=== DATASET RECORDS ===

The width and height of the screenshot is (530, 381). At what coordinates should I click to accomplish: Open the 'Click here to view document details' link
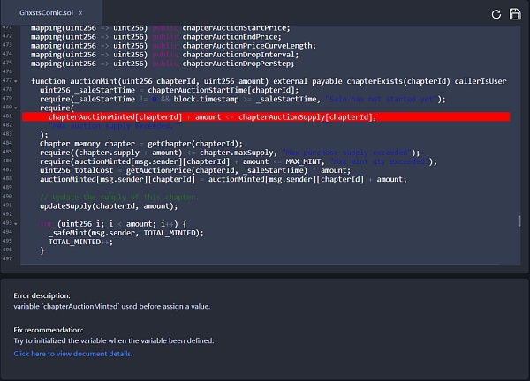tap(72, 354)
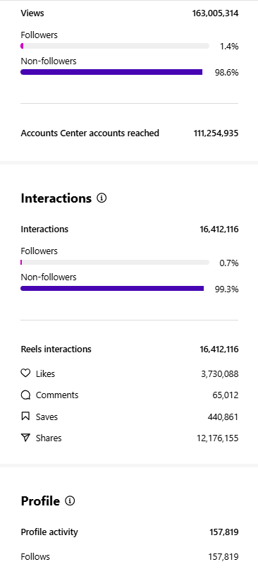
Task: Click the Interactions info icon
Action: 102,198
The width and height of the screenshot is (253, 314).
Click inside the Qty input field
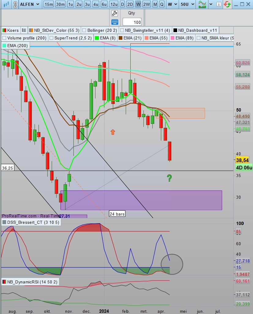pyautogui.click(x=133, y=22)
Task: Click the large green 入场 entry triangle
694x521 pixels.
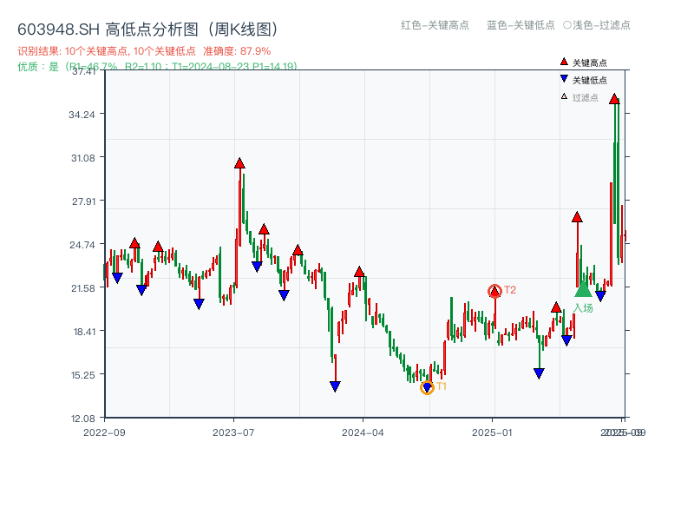Action: coord(582,288)
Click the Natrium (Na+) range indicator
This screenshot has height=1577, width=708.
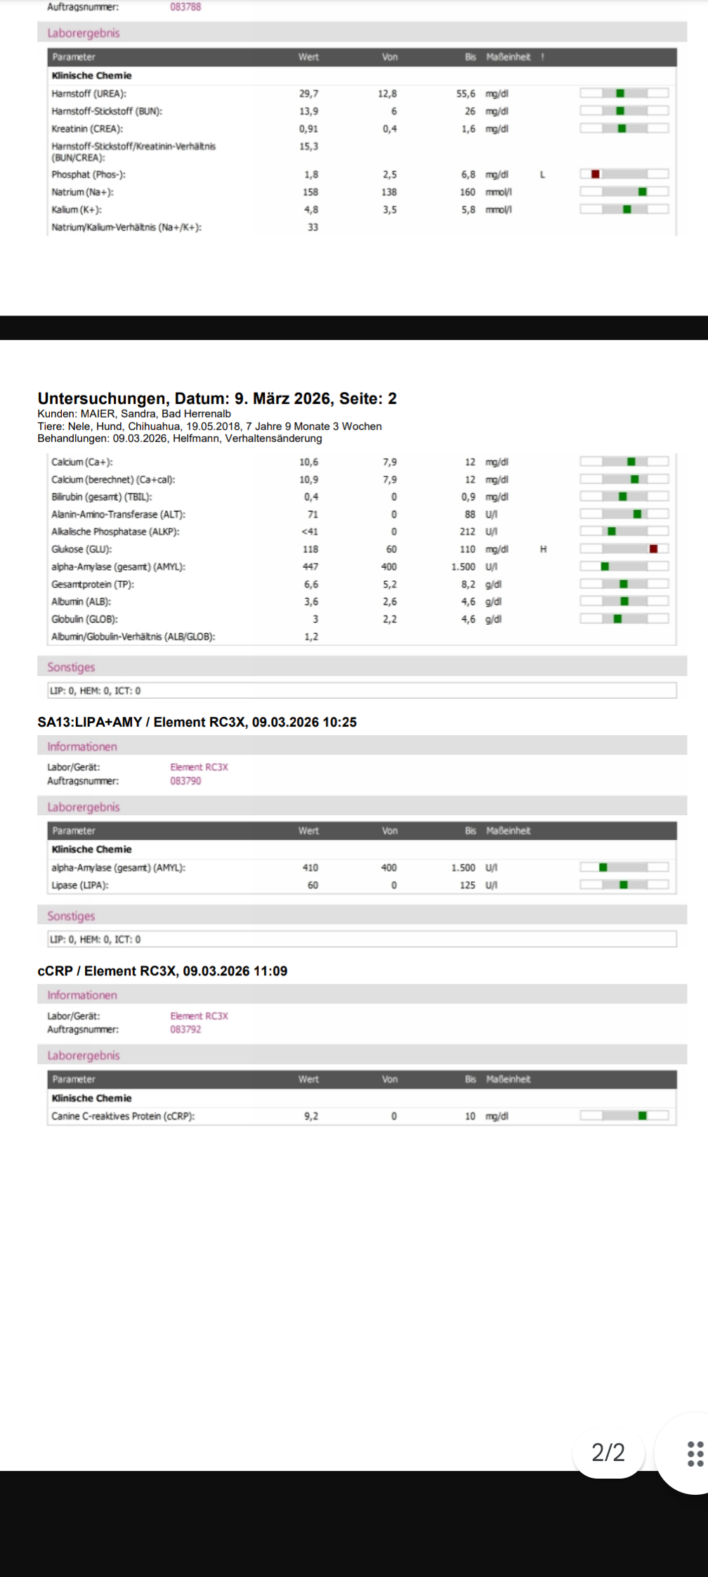[x=624, y=192]
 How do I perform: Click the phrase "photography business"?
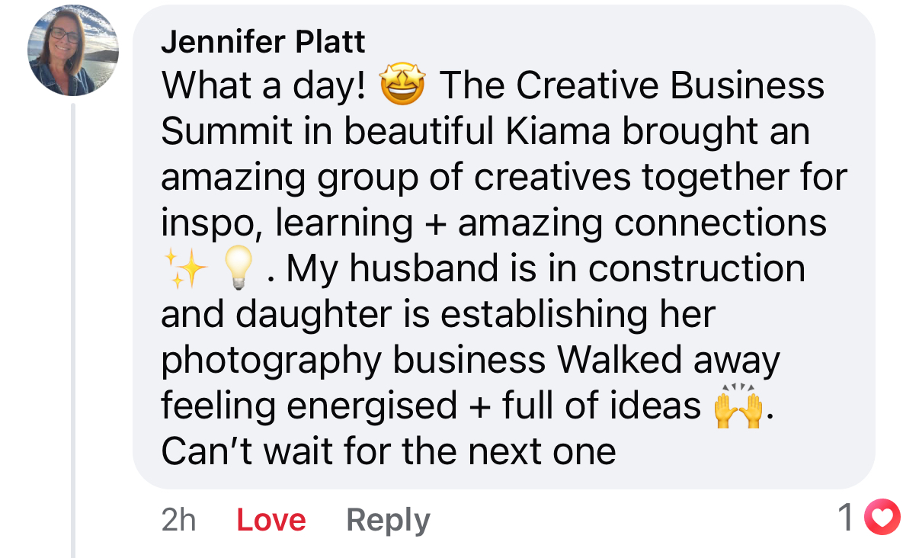(353, 361)
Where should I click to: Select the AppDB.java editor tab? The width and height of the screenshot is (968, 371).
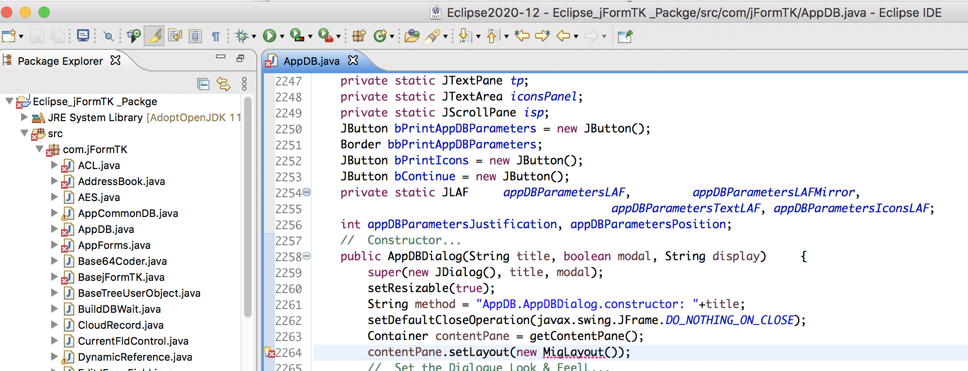pyautogui.click(x=311, y=61)
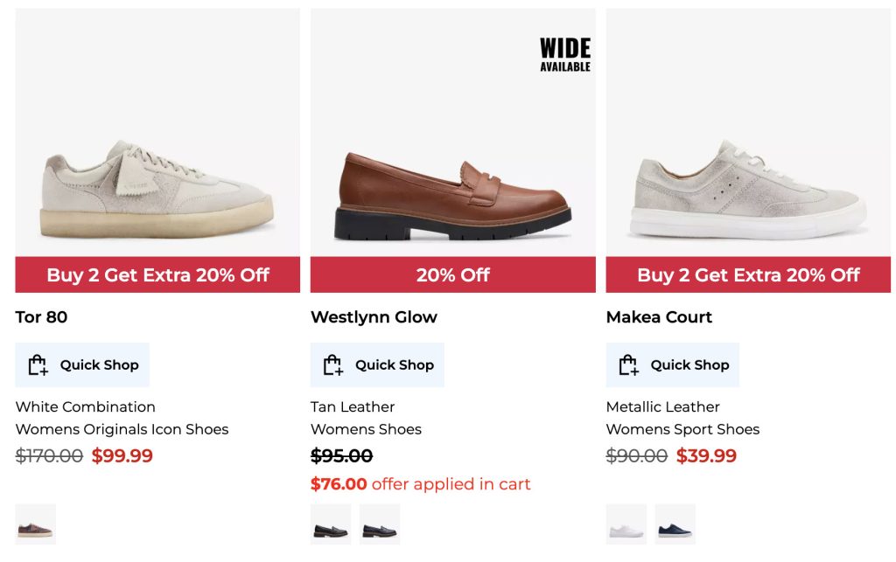This screenshot has width=896, height=562.
Task: Click the Wide Available badge
Action: (x=564, y=54)
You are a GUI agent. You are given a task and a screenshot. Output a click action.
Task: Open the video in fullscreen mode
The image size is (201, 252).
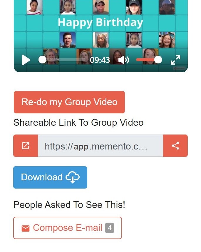pyautogui.click(x=175, y=60)
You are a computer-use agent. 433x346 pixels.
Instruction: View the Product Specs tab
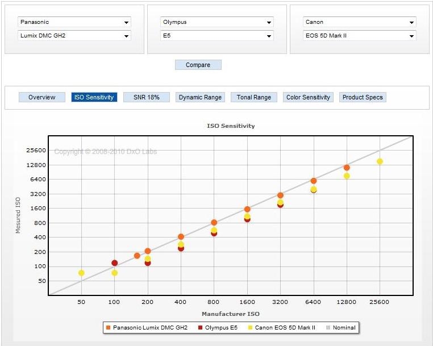(363, 97)
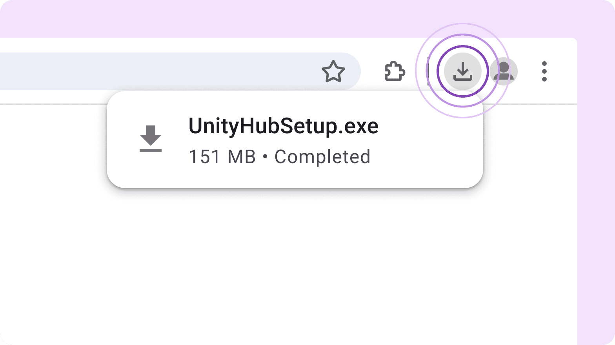Click the blank white page below the download popup
Viewport: 615px width, 345px height.
click(x=294, y=267)
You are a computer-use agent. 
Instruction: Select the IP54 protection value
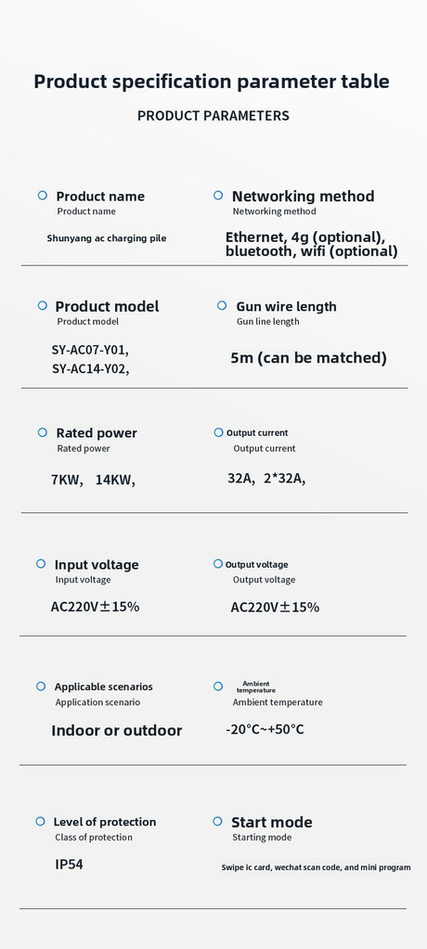point(69,865)
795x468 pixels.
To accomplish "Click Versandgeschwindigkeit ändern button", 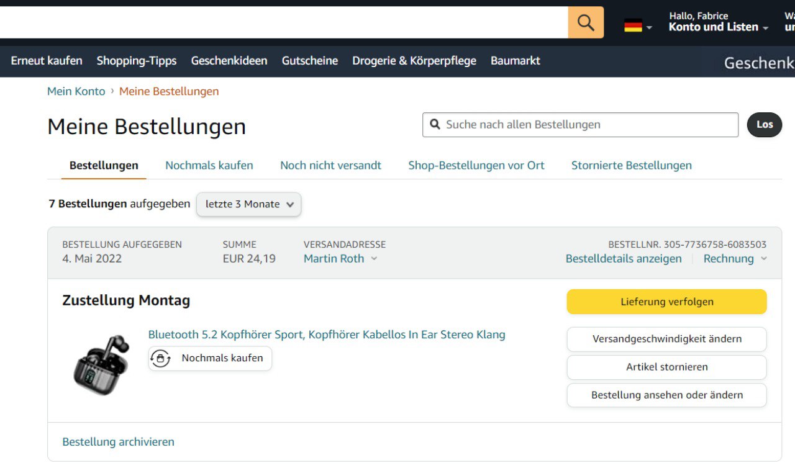I will click(666, 339).
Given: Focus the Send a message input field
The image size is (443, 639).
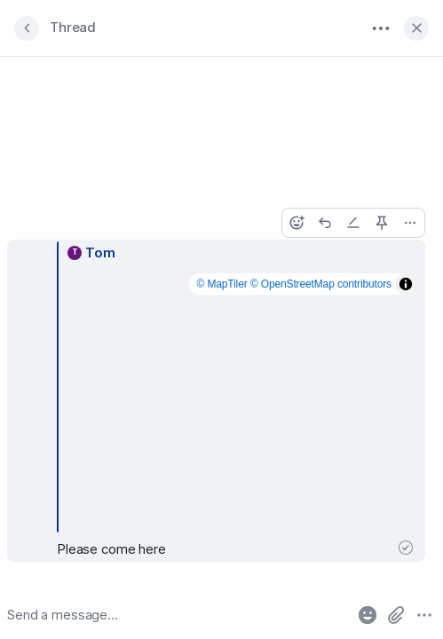Looking at the screenshot, I should pyautogui.click(x=178, y=614).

===

### TASK DIRECTIONS:
Return each line of the entries that holds the string "agent".

### EXERCISE RESPONSE:
You are a GUI agent. You are given a task and a screenshot. Output a click action.
You are a computer-use agent. 433x346 pixels.
You are a computer-use agent. 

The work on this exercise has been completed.